As Selene walked swiftly away from Natural History, her mind wouldn’t stop reeling.
No mortal could have infiltrated the museum like that,
she decided.
And only Olympians knew the truth behind the Caledonian Boar. The cult’s hierophant must be one of the Athanatoi. But why? There’s only one reason an immortal would bother with a long-forgotten ritual…

“I see another cop car,” Theo said, interrupting Selene’s musing. He led the way north up Broadway, where the crowds of Saturday fun-seekers were thicker. “Come on, in here.” He gestured toward the AMC movie theater.

“What about Hippo?” she hissed after him.

He just waved her inside and dashed up to the teenage ticket taker. “Excuse me,” she heard him ask. “My friend here is epileptic. That’s her seizure dog. And I just wanted to know if there’re any flashing lights or quick edits in
Last Woman Standing
.”

“Uh… yeah…”

“Okay, so then we’ll definitely bring the dog in with us. That way we’ll have some warning.”

“You’re not allowed to bring—”

“No, no, she’s a
seizure dog
. For the disabled.”

“Shouldn’t it be wearing a sign or something?”

“We don’t believe in
labeling
people with disabilities, okay?” Theo said, with a glare that Selene could’ve sworn he’d learned from her. Before the teenager could ask any more questions, he was walking back toward Selene, grinning.

“What’re we doing here?” she whispered.

“Isn’t this what people always do in movies to avoid arrest? Hide out in movie theaters?” He flashed his dimples at her. “I’ve always thought it was just another way for Hollywood to plug itself, but it’s better than nothing.”

Selene had to admit, it wasn’t a terrible idea. Theo walked to a kiosk, tapped the screen with practiced ease, swiped a credit card, and retrieved two tickets from the slot. She watched warily. She didn’t own a credit card because it made her too easy to trace, touchscreens mystified her, and she hadn’t been to the movies since the 1980s classic
Clash of the Titans
came out. She’d taken her mother, and the two of them sat howling with laughter as the actors playing their family stalked around in glowing white togas and teased hair, maneuvering the mortals below by playing with poorly sculpted clay figurines. “Why didn’t we think of that?” she’d asked her mother. “Making voodoo models would have been
so
much easier than giving them cryptic prophecies and hoping they’d do the right thing!” Finally, an usher had asked them to leave.

She and Hippo followed Theo up the escalator and into a dark, nearly empty theater full of large red leather seats. Movie trivia and advertisements flashed silently across the screen. They took seats near the front, close to the emergency exit, just in case they were being followed. Selene eased herself into the wide armchair, a far cry from the cramped, moldering seats she remembered from her last cinematic foray. Next to her, Theo pressed a button on the side of his chair. The back began to recline while the front rose into a footrest. Soon, he lay nearly horizontal, a Roman aristocrat on his chaise. Cautiously, Selene followed suit.
Hippo growled a complaint or two but finally wedged herself beneath the footrests with a sigh. Selene shifted restlessly, unused to such decadent comfort.
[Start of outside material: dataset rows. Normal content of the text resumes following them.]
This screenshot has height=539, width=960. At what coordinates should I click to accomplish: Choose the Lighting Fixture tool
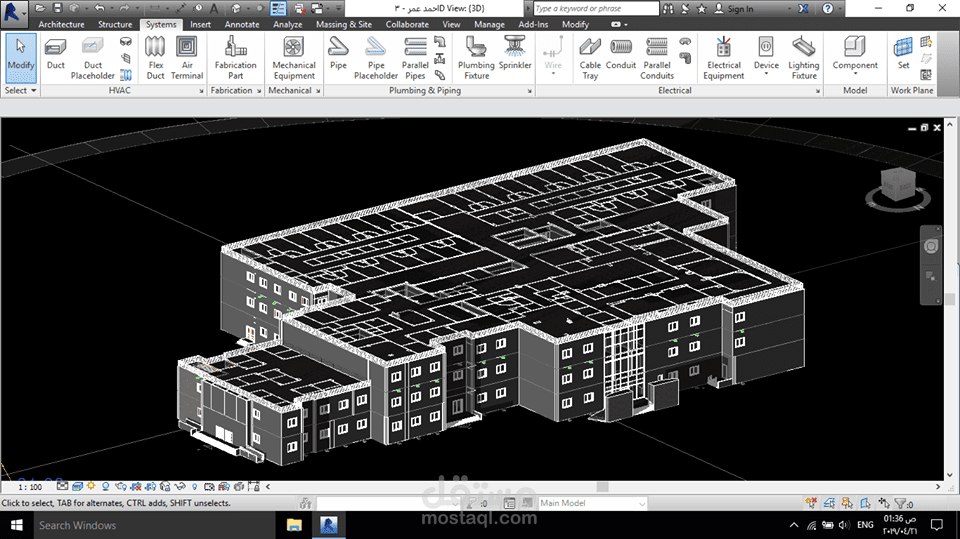click(804, 56)
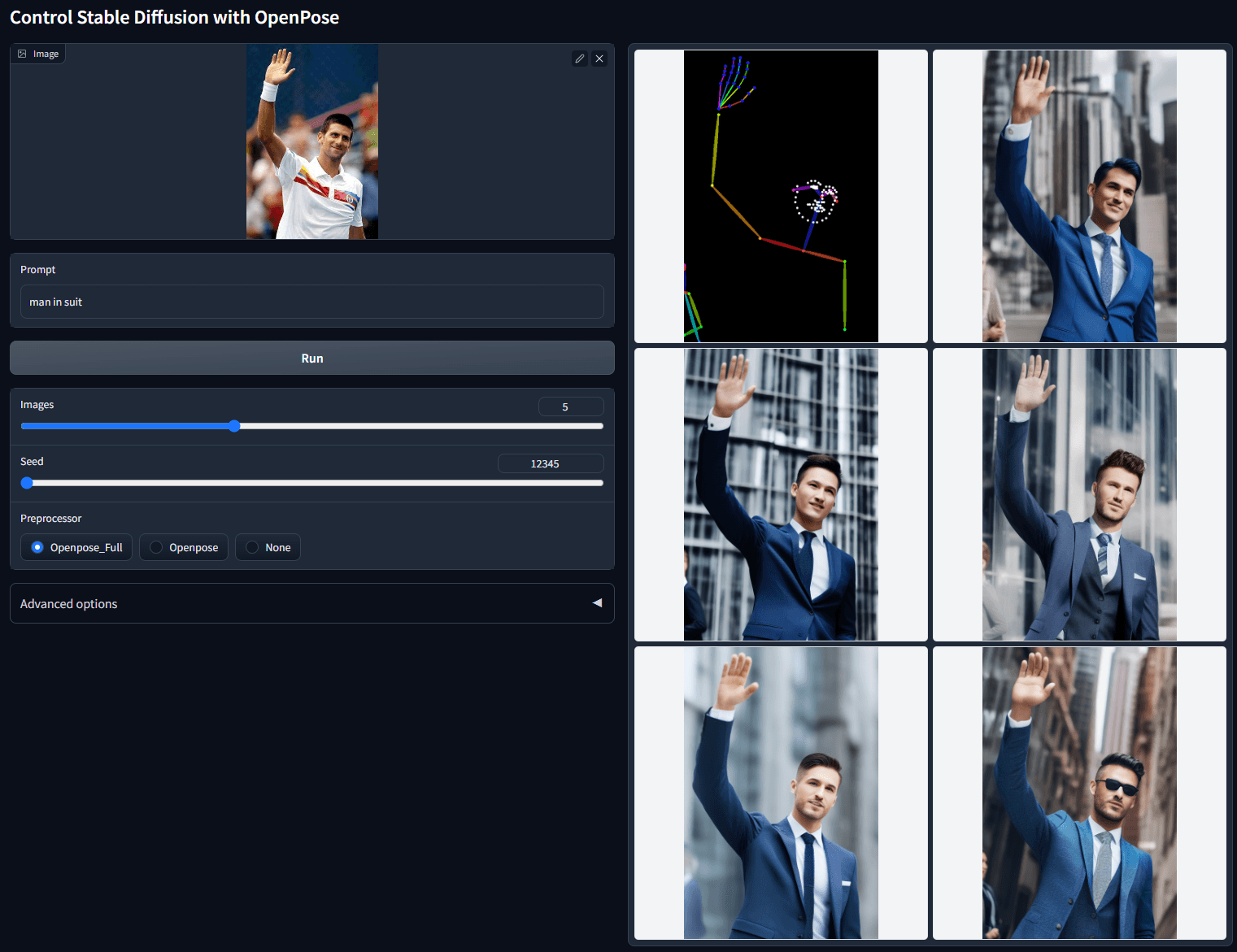Choose None as the preprocessor
1237x952 pixels.
point(268,547)
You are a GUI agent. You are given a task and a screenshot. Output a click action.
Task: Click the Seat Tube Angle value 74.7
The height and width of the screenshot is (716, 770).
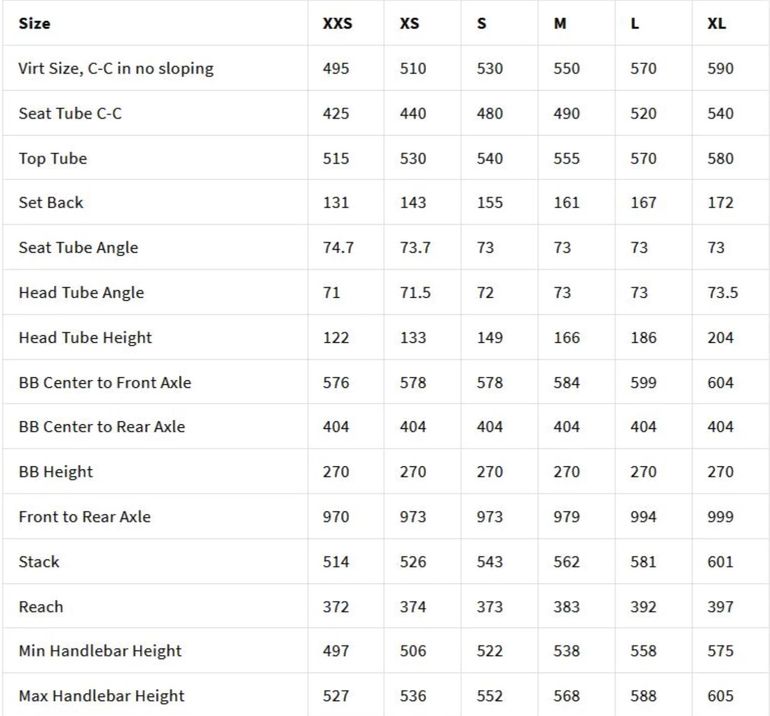pos(338,247)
Theo, on the other hand, sat with his head thrown back and eyes closed, more relaxed than she’d ever seen him. “That was close,” he murmured. “I have to admit, this whole running from the law thing is exhausting.”

Selene had barely broken a sweat, but she, too, felt the weight of the hunt on her shoulders.
This isn’t what I wanted,
she thought.
I never meant to chase one of my own.

Theo’s eyes opened a crack. “Henry Thomas.”

“What?”

He pointed at the screen and read aloud. “Who played Elliott in 1982’s
E.T. the Extra-Terrestrial
?”

“Why do you know that?”

“More importantly, why don’t
you
? You might be damn handy with a bow, but we’re going to have to work on your cinematic education.”
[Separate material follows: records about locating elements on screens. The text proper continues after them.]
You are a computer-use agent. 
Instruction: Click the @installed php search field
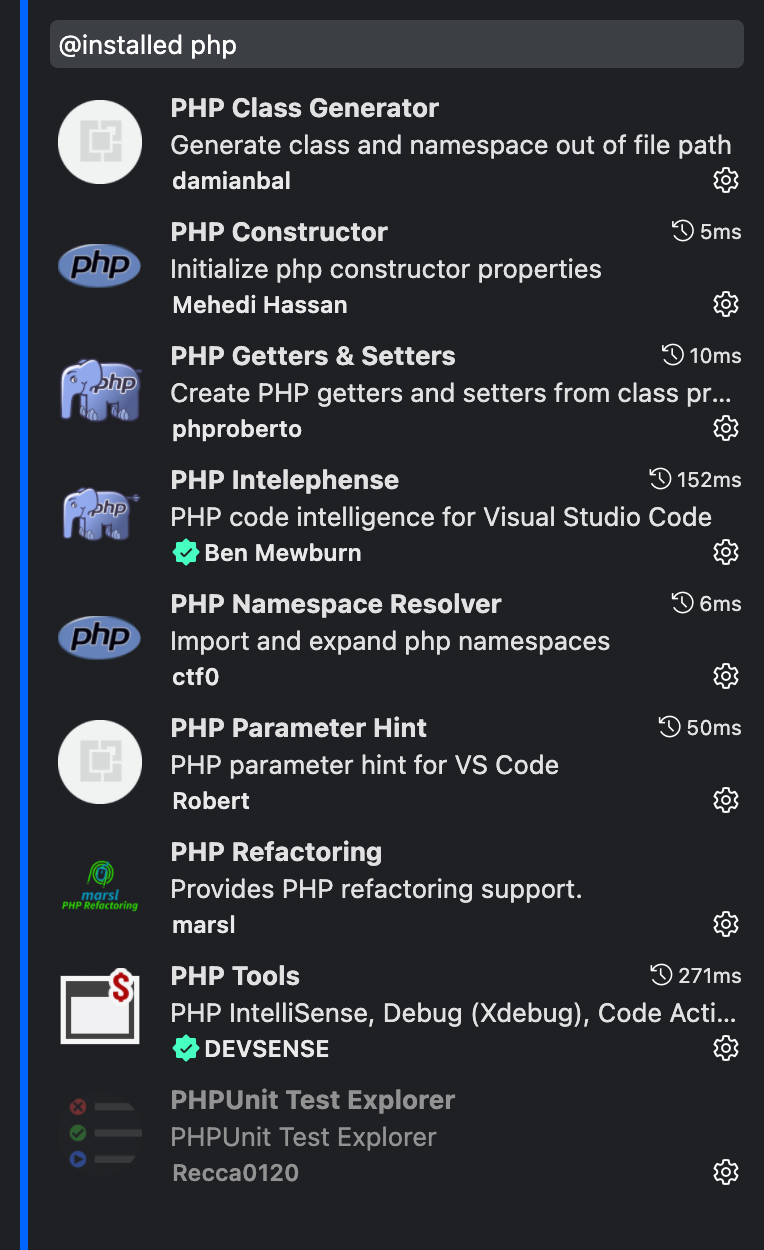pos(396,44)
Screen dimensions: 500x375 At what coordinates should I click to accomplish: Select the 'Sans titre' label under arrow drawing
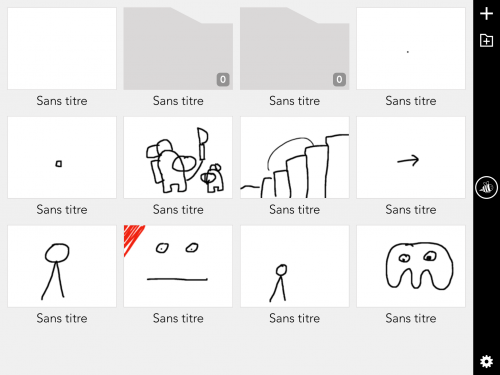(411, 210)
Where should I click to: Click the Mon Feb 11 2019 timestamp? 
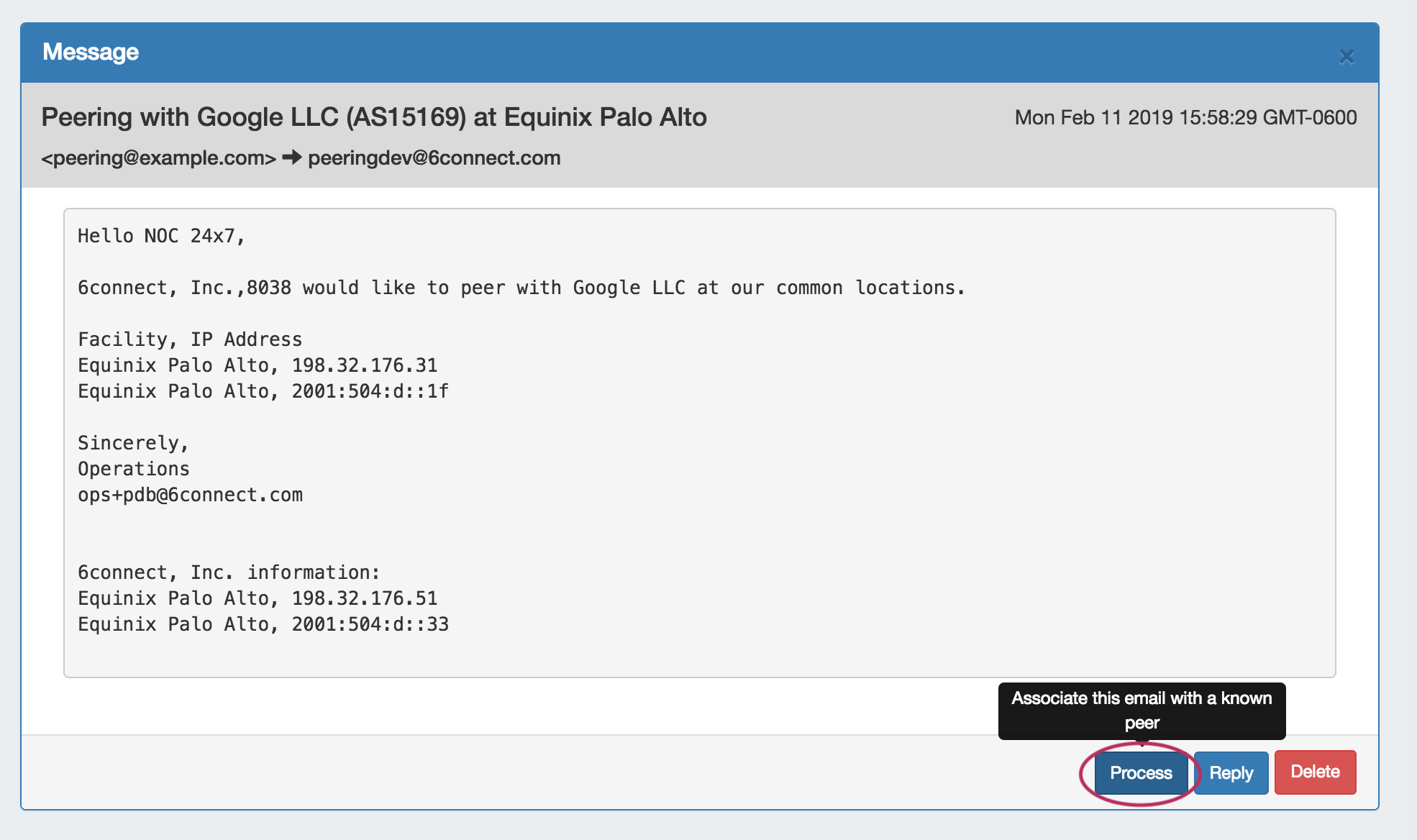(1185, 118)
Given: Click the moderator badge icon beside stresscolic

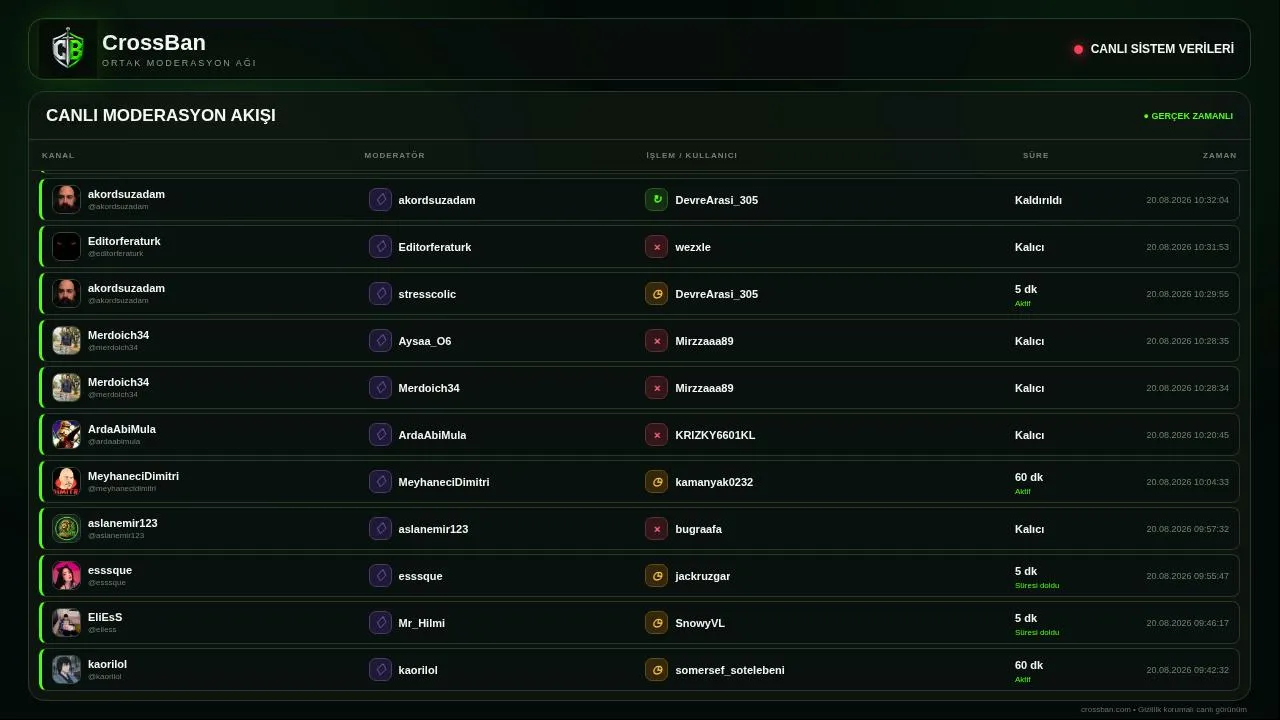Looking at the screenshot, I should 380,294.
“I’ve heard of it, just never seen it. It’s good?”

“One of the best. A little boy meets an alien from another world and they become friends. Then the cops are chasing them, but they escape.” He slid a glance toward her. She knew what he was thinking. It sounded a bit like a story about them.

“The little boy is one of the great heroes of film. Would brave anything, go anywhere, to save his friend. Sort of like the dedication you see in Odysseus, who risks his life a hundred times to make it back home to Penelope. My kind of hero.”

Selene couldn’t help comparing the man sitting beside her to the legendary adventurer she’d once watched fight his way across the seas. Odysseus had been a short, burly king inclined toward flatulence, and he’d never met a sorceress he wouldn’t sleep with. But he also possessed tenacity unmatched by any other Greek hero. He used every tool he possessed—brawn, brain, and bluster—to accomplish his goals. Theo might not know it yet, but she suspected he and Odysseus had that in common.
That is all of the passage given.